Brindley Melinda A, Hughes Laura, Ruiz Autumn, McCray Paul B, Sanchez Anthony, Sanders David A, Maury Wendy
Department of Microbiology, Carver College of Medicine, University of Iowa, Iowa City, IA 52242, USA.
J Virol. 2007 Jul;81(14):7702-9. doi: 10.1128/JVI.02433-06. Epub 2007 May 2.

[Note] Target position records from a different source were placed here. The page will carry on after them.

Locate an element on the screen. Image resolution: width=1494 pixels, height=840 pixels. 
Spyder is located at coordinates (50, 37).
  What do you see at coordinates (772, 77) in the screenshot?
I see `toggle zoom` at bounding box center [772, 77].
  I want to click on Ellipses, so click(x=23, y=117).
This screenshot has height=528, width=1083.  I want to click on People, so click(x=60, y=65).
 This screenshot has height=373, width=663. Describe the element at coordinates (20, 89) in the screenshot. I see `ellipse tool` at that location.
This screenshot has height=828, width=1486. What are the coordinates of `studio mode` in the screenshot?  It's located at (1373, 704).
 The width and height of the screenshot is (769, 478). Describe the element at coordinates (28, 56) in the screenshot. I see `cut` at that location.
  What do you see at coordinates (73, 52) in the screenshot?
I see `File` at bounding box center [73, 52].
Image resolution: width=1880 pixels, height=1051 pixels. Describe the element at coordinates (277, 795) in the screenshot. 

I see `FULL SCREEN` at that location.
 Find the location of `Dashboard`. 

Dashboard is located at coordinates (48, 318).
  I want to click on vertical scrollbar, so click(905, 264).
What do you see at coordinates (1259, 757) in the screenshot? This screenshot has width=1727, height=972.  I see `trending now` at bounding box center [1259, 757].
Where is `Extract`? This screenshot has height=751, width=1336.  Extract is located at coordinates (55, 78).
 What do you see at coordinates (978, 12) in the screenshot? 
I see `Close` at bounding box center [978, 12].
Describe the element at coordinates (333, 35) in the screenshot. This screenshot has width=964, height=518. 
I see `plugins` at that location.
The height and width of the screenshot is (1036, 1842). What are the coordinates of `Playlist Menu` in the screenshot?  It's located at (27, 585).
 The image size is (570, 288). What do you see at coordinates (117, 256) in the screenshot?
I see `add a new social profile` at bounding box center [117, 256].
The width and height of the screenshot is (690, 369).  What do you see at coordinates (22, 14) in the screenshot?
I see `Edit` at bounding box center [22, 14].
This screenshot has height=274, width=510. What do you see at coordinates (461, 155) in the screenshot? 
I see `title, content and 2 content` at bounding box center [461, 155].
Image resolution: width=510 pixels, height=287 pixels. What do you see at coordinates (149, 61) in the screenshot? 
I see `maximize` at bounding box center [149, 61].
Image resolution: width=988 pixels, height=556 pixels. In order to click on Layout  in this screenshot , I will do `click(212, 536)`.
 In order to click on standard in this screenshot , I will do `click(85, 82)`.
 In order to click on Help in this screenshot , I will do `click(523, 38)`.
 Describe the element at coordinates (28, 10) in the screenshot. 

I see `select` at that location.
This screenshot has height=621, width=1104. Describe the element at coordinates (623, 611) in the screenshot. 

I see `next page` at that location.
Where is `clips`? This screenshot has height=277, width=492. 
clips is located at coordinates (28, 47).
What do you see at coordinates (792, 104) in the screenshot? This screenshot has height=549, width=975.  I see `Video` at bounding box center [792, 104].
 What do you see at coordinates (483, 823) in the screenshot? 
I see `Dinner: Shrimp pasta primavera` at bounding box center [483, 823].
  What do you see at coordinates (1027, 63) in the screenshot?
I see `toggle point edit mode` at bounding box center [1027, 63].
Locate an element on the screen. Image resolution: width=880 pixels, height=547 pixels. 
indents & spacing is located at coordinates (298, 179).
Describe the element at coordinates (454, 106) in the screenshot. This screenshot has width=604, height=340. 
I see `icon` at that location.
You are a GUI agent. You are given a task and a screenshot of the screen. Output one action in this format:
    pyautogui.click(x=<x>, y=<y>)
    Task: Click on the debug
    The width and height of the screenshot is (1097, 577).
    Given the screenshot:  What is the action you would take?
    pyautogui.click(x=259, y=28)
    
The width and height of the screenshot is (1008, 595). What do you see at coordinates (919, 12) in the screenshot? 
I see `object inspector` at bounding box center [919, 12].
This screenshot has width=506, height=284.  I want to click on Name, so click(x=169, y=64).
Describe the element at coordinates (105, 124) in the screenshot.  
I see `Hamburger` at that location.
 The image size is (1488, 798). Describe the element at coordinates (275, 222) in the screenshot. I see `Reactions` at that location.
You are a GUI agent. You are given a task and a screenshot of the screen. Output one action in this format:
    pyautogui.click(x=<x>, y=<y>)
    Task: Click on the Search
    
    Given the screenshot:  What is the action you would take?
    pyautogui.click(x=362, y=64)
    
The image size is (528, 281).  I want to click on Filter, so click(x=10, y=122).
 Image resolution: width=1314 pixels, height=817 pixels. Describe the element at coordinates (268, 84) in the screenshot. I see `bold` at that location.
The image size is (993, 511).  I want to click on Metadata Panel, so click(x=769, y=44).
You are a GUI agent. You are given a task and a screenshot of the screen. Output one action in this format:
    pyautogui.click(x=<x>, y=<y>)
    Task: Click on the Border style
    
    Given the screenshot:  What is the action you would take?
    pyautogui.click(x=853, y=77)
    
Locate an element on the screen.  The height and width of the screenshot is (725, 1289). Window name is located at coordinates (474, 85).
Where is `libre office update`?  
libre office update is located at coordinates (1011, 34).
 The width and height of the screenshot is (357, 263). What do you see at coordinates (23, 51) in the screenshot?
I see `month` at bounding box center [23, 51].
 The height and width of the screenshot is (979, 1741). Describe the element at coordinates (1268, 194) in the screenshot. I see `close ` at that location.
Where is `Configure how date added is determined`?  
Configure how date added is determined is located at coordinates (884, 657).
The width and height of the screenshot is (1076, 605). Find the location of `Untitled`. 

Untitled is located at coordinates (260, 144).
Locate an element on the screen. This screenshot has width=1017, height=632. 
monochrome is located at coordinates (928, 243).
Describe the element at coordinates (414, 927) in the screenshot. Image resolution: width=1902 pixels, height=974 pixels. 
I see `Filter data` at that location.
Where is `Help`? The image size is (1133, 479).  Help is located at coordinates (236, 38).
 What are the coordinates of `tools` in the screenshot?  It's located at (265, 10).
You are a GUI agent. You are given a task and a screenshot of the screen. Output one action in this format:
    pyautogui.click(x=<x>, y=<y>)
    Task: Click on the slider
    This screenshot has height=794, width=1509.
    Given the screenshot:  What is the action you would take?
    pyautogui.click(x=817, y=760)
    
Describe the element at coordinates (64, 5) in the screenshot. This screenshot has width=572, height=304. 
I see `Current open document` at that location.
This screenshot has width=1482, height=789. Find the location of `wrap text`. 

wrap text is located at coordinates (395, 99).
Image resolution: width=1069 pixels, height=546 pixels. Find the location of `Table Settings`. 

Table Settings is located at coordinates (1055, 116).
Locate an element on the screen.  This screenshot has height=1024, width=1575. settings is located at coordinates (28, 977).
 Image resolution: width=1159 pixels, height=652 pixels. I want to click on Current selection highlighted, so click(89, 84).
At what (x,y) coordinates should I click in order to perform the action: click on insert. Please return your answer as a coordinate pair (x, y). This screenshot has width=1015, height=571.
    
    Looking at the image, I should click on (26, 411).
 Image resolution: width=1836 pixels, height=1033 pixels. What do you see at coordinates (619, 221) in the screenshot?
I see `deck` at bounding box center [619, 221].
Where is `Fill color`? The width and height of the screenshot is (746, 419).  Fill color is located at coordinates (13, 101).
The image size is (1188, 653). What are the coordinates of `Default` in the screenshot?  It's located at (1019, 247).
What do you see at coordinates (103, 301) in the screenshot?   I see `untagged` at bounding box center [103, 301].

The filoviruses Ebola virus (EBOV) and Marburg virus (MARV) are responsible for devastating hemorrhagic fever outbreaks. No therapies are available against these viruses. An understanding of filoviral glycoprotein 1 (GP1) residues involved in entry events would facilitate the development of antivirals. Towards this end, we performed alanine scanning mutagenesis on selected residues in the amino terminus of GP1. Mutant GPs were evaluated for their incorporation onto feline immunodeficiency virus (FIV) particles, transduction efficiency, receptor binding, and ability to be cleaved by cathepsins L and B. FIV virions bearing 39 out of 63 mutant glycoproteins transduced cells efficiently, whereas virions bearing the other 24 had reduced levels of transduction. Virions pseudotyped with 23 of the poorly transducing GPs were characterized for their block in entry. Ten mutant GPs were very poorly incorporated onto viral particles. Nine additional mutant GPs (G87A/F88A, K114A/K115A, K140A, G143A, P146A/C147A, F153A/H154A, F159A, F160A, and Y162A) competed poorly with wild-type GP for binding to permissive cells. Four of these nine mutants (P146A/C147A, F153A/H154A, F159A, and F160A) were also inefficiently cleaved by cathepsins. An additional four mutant GPs (K84A, R134A, D150A, and E305/E306A) that were partially defective in transduction were found to compete effectively for receptor binding and were readily cleaved by cathepsins. This finding suggested that this latter group of mutants might be defective at a postbinding, cathepsin cleavage-independent step. In total, our study confirms the role of some GP1 residues in EBOV entry that had previously been recognized and identifies for the first time other residues that are important for productive entry.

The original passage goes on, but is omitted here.